11 juin 2008
Tissé par mille
Extrait du même billet, qu'il faudrait reproduire intégralement:
"La littérature est au texte un peu ce que le Marché Saint-Pierre est au textile - il y en a pour tous les goûts: le grain des mots, plus ou moins serré, lâche ou lisse, produit des sensations fort diverses, des voluptés plus ou moins raffinées: on trouve des étoffes grossières, de vulgaires torchons, et même des tissus d'âneries. Certains font dans la dentelle ou le brocart, quelques-uns jouent sur du velours, d'autres, on a beau les examiner de près pour en comprendre le maillage, c'est vraiment pas coton."

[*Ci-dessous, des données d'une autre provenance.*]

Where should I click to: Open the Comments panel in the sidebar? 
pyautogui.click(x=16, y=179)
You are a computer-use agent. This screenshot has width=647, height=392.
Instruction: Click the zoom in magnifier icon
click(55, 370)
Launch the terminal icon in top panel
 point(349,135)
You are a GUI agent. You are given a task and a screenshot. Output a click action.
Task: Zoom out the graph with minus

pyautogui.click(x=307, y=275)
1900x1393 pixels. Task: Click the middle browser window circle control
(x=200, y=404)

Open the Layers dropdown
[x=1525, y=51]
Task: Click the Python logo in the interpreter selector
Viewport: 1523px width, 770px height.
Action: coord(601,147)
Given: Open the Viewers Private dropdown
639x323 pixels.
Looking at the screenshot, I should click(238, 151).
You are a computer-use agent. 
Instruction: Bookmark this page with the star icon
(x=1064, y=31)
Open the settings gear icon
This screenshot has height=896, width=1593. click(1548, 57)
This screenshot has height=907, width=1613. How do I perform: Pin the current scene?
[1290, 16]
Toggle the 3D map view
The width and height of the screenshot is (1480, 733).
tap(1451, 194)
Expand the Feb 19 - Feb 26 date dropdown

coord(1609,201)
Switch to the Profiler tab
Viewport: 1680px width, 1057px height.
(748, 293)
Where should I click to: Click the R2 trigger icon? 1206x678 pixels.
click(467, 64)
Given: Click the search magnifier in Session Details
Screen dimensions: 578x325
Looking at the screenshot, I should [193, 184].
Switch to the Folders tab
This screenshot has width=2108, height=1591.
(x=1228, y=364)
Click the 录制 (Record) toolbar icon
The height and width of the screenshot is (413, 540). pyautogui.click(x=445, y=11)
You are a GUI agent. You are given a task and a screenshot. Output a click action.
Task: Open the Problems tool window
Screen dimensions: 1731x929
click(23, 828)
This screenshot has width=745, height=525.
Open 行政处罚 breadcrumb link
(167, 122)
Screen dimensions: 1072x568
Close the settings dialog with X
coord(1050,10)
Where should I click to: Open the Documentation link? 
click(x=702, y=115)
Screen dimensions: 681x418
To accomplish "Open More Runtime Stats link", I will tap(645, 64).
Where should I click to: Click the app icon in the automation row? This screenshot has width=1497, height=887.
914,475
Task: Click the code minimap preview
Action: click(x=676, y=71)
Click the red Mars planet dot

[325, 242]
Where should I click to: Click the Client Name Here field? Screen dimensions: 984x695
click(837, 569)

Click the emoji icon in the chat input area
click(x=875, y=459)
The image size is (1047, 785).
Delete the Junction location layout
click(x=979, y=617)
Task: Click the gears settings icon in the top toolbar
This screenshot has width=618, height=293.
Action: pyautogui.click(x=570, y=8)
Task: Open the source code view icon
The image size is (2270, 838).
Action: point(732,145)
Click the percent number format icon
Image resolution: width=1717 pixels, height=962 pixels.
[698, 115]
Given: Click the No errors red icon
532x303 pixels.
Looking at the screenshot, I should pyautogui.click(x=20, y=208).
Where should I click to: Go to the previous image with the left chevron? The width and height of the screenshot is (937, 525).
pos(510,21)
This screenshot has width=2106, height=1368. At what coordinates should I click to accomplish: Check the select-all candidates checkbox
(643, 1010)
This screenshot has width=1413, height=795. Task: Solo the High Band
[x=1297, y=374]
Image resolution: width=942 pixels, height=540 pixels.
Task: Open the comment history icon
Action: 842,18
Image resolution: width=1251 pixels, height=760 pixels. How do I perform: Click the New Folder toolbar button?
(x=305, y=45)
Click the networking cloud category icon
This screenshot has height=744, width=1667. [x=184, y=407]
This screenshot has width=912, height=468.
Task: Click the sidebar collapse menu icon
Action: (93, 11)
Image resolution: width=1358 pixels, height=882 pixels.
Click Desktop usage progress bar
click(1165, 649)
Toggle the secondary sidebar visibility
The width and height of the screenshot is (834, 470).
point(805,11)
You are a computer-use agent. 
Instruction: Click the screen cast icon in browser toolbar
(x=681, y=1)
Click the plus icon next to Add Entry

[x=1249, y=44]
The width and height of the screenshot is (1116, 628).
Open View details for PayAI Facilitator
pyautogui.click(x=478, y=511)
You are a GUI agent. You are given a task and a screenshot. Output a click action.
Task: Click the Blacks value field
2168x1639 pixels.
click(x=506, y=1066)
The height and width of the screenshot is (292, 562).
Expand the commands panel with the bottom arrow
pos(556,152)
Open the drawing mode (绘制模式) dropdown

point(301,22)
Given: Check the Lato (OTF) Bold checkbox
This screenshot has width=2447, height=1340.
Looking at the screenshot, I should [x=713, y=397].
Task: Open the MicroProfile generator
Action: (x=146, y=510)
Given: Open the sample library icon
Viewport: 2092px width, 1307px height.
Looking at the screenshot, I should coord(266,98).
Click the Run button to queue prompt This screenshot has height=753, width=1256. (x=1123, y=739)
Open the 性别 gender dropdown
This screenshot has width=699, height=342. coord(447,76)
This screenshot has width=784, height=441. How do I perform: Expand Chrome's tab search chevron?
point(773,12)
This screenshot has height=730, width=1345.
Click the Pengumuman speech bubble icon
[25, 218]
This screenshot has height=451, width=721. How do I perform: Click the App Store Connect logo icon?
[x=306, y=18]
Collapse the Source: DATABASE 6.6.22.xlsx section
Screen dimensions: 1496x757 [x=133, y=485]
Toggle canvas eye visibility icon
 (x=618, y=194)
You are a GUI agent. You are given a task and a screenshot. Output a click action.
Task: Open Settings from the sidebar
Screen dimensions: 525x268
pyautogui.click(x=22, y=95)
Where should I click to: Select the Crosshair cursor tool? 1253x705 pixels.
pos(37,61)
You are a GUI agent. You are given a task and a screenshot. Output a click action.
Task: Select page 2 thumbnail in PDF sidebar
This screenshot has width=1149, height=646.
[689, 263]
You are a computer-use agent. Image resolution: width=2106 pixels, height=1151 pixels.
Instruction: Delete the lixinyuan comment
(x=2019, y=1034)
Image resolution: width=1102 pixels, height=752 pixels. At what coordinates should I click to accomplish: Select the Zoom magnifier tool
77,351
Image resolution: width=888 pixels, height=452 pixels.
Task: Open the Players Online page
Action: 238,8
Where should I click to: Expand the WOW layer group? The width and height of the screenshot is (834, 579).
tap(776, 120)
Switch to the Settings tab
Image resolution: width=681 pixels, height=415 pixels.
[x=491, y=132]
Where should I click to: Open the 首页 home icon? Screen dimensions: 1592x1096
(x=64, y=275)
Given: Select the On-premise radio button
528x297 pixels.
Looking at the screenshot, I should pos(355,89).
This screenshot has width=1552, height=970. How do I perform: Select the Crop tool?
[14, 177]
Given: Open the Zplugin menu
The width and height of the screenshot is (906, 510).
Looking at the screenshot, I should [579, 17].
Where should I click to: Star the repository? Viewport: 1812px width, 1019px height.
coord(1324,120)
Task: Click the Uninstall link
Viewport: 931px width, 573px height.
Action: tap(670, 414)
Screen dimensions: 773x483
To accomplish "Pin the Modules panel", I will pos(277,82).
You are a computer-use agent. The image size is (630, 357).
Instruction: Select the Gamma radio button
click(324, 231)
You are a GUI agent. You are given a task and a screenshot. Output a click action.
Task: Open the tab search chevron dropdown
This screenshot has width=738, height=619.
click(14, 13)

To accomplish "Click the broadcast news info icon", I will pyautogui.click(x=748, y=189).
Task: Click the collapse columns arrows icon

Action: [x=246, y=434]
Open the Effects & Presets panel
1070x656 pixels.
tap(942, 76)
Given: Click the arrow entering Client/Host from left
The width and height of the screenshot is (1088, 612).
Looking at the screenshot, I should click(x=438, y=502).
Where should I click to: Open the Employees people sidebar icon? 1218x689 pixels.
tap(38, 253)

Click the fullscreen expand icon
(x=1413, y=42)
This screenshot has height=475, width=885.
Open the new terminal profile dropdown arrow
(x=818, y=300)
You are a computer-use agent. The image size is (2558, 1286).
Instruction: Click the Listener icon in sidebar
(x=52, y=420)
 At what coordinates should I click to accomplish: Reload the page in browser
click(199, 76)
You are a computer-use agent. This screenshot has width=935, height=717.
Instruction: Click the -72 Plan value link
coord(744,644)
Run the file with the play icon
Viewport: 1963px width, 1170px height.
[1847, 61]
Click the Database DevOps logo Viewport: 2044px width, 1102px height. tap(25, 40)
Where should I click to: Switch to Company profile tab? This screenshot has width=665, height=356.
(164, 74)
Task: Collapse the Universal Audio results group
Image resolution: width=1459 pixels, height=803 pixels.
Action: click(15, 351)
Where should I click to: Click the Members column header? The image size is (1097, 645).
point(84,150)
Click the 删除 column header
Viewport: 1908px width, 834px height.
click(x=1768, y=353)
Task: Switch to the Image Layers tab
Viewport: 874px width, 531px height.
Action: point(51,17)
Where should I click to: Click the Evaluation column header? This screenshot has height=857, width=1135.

J'espère que la littérature française, contrairement aux étalages de textile du Marché Saint-Pierre, va échapper aux sirènes de la délocalisation vers la Chine qui ne fait rien pour la qualité des produits...
Camille Laurens, Tissé par mille, 2007.
Merci Anne pour ce voyage dans les locutions textiles goulûment dégustées!
10 juin 2008
Tissé par mille
"Le mot 'texte' est de la même famille que le mot 'textile', du latin textus, qui veut dire 'tissé'.
Que le texte soit un tissu, on ne s'en souvient guère parce qu'on oublie comment il est fait: d'un entrelacs de mots et de silences, de sons et de sens. La littérature, numéro un de l'artisanat textuel, en a depuis longtemps éprouvé les techniques: comment tramer une histoire policière, tisser une intrigue amoureuse, filer une métaphore, nuer un drame ou broder des légendes, cent fois sur le métier elle remet son ouvrage, dévidant pour notre coeur à nu 'ce pli de sombre dentelle, qui retient l'infini tissé par mille'."
Ainsi commence la chronique intitulée 'Texte' qui illustre, notamment par la citation de Mallarmé, que le texte est aussi in tissage d'échos à d'autres textes...
Camille Laurens, Tissé par mille, 2007.
Il s'agit d'un recueil de chroniques diffusées sur France Culture.
Merci Anne pour ce retour aux fondations de dentelles d'encre!
06 juin 2008
Variations sur un sujet
"Ce pli de sombre dentelle, qui retient l'infini, tissé par mille, chacun selon le fil ou prolongement ignoré son secret, assemble des entrelacs distants où dort un luxe à inventorier, stryge, noeud, feuillages à présenter. Avec le rien de mystère, indispensable, qui demeure, exprimé, quelque peu."
Stéphane Mallarmé, Variation sur un sujet.
Merci Anne pour cette contribution qui nous fait flotter telle la peluche sur une toile d'araignée mythique!